There is no clearly confirmed reasons for the delay, but a key issue is believed to be IMF's dissent to grant Greece extra two years to reach the deficit target by 2022. Juncker tried to sound positive and said that the Eurogroup "progress in identifying a consistent package of credible initiatives aimed at making a further substantial contribution to the sustainability of Greek government debt:. However, IMF chief Lagarde sounded cautious and only said that "we have narrowed the positions." Technically, focus will now on whether today's selloff in EUR/USD would extend back to retest recent low of 1.2661.
Speaking at the New York Economic Club, Fed Chairman Bernanke stated that "accumulating evidence does appear consistent with the financial crisis and the associated recession having reduced the potential growth rate of our economy somewhat during the past few years." Yet, he said the Fed lacks measures to alleviate the impacts of the fiscal cliff. He warned that "Congress and the administration will need to protect the economy from the full brunt of the severe fiscal tightening at the beginning of next year" as the fiscal cliff would "pose a substantial threat to the recovery" and "a fiscal shock of that size would send the economy toppling back into recession."

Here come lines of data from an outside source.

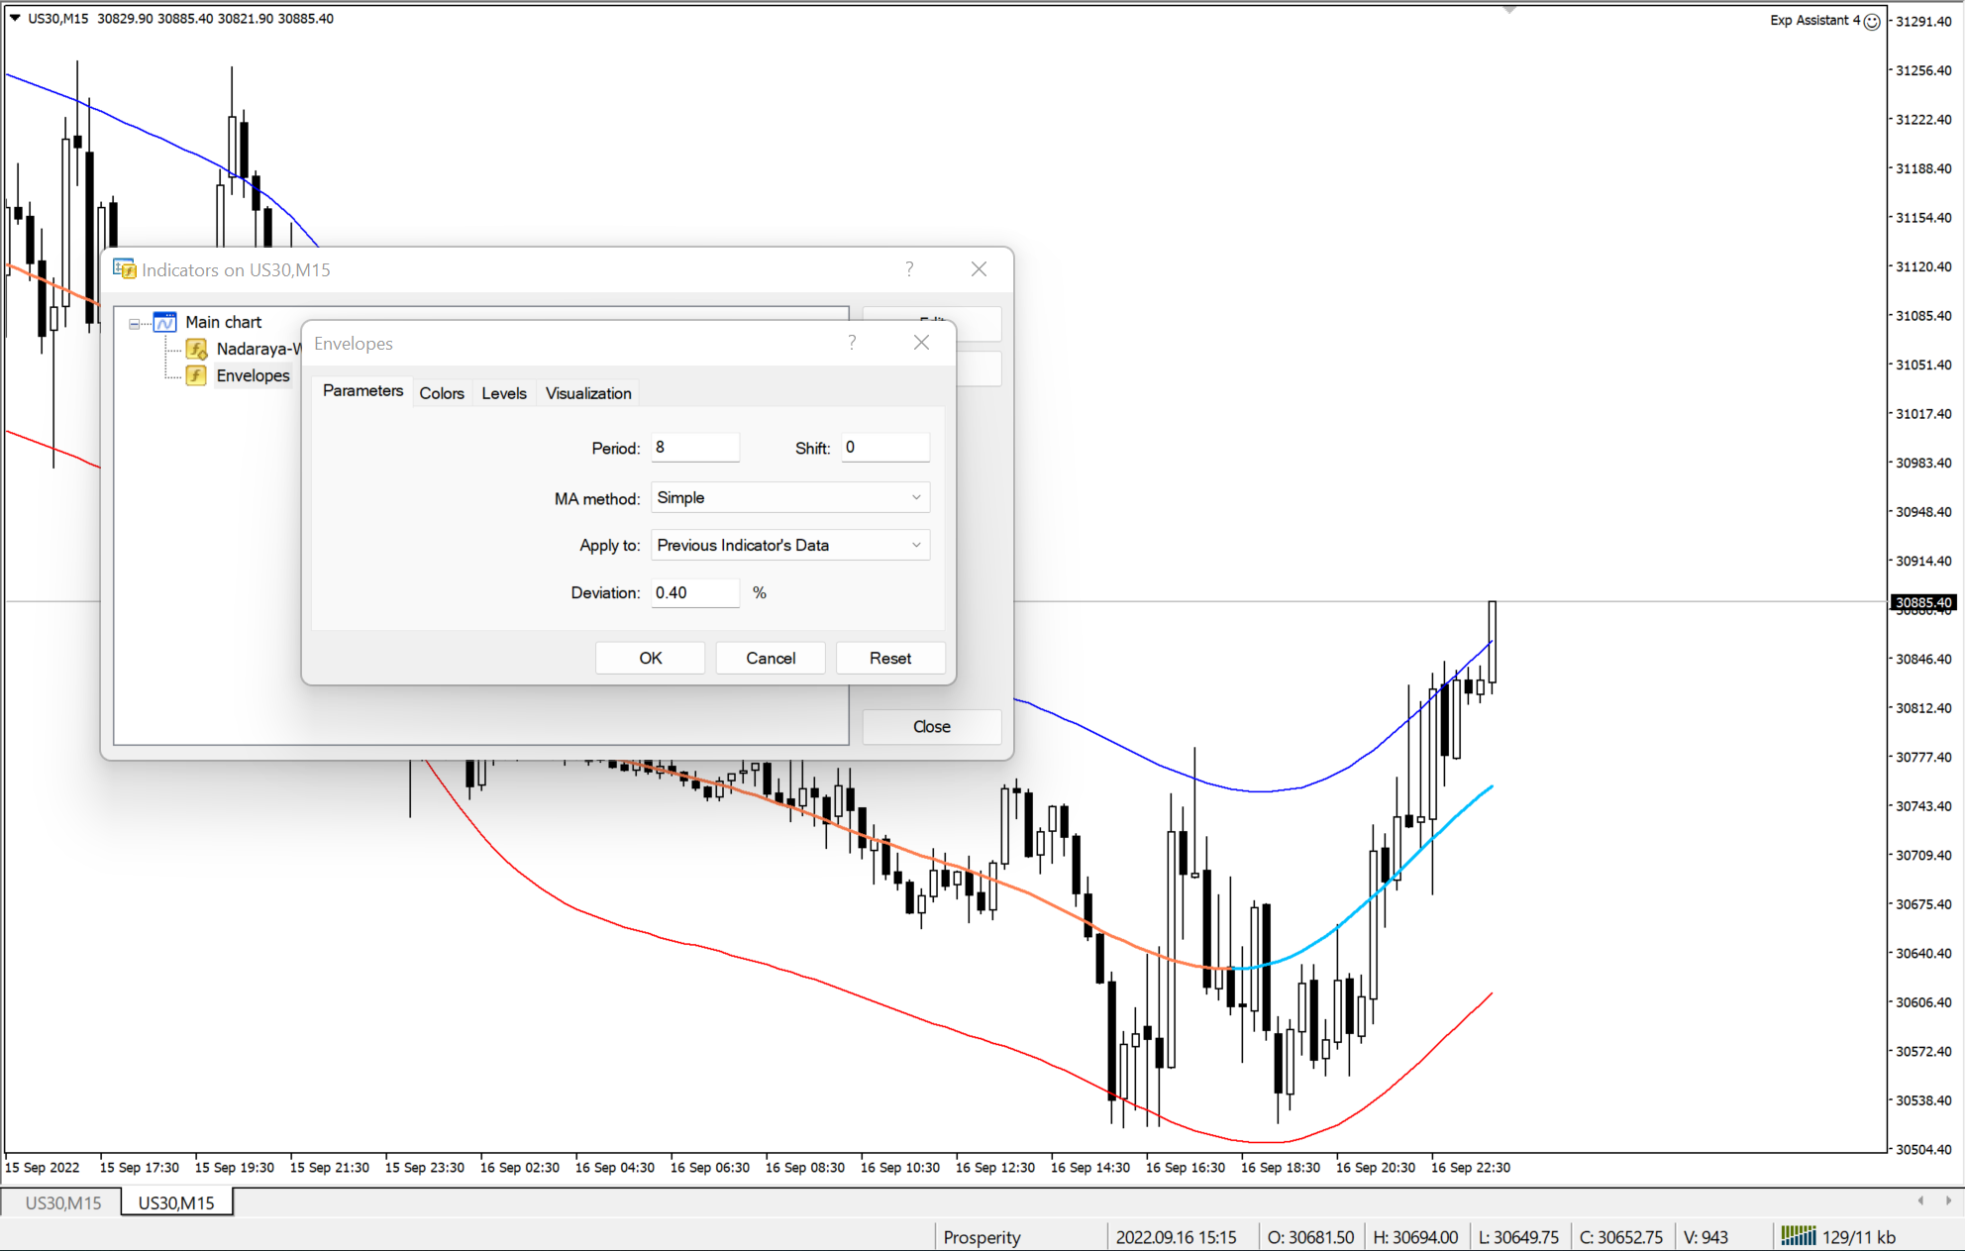Click the Deviation input field
The width and height of the screenshot is (1965, 1251).
pos(695,592)
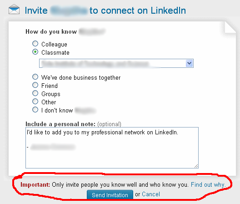Select the Classmate radio button

[35, 52]
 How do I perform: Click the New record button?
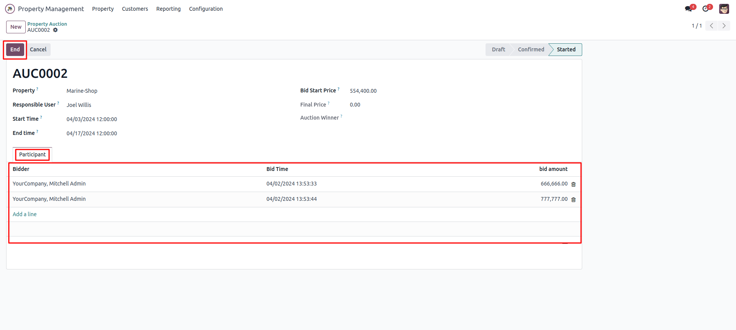16,27
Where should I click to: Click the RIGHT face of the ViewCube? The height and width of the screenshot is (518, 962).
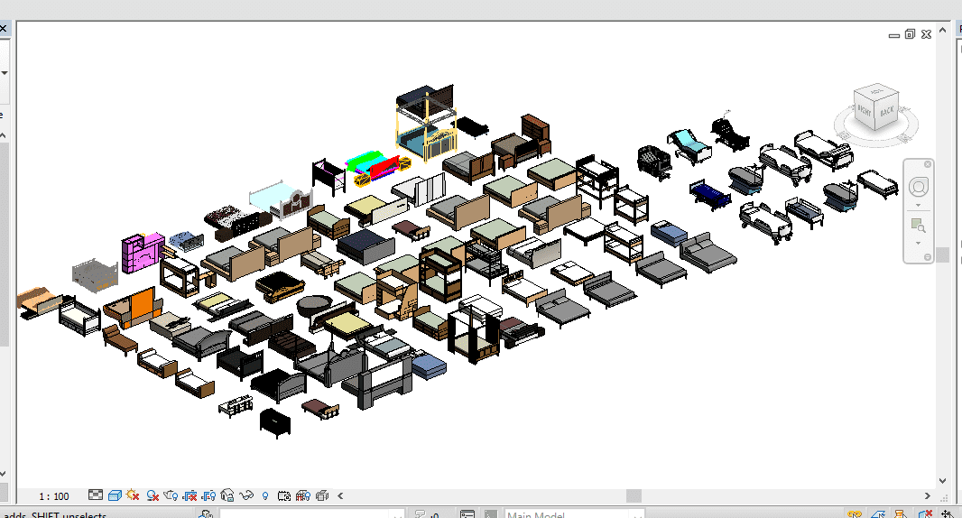tap(865, 112)
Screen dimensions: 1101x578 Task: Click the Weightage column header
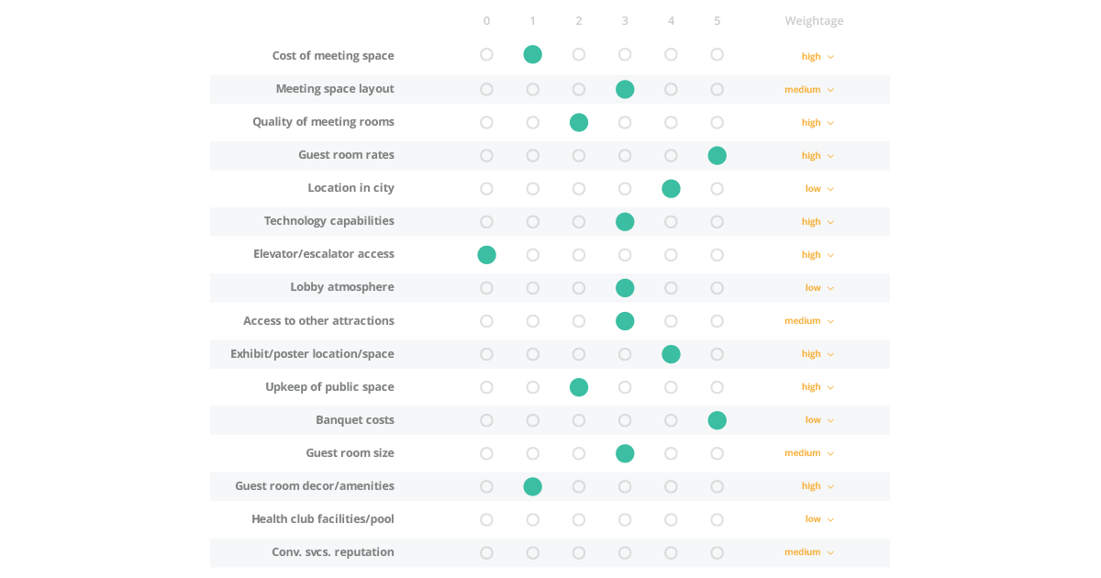(813, 20)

On the economic outlook, Bernanke remained cautious over employment and the housing market. He stated that "the unemployment rate is still well above both its level prior to the onset of the recession and the level that my colleagues and I think can be sustained once a full recovery has been achieved". While noting "some clear signs of improvement," he said that factors such as tight terms and conditions on mortgage loans would continue to dampen the recovery in the property sector. Given the fact that about 20% of existing mortgage borrowers has negative equity in their homes, it would be hard for them to refinance or sell.
BoE MPC member Weale said that inflation will likely remain above target for "much of the next two years" and he thought that additional stimulus would add to inflation "without any corresponding improvement in productivity." And "with stagnant or falling productivity, wage growth of even 2 percent per annum is at best barely compatible with the inflation target." And he warned that would make people think members of the BoE "do not take the inflation target seriously." BoE minutes will be a focus in European session today.
On the data front, Australian westpac leading index rose 0.7% mom in September. Japan trade deficit narrowed to JPY 0.62T in October. UK public sector net borrowing, US jobless claims, leading indicator of U of Michigan sentiment final will be released later in the day.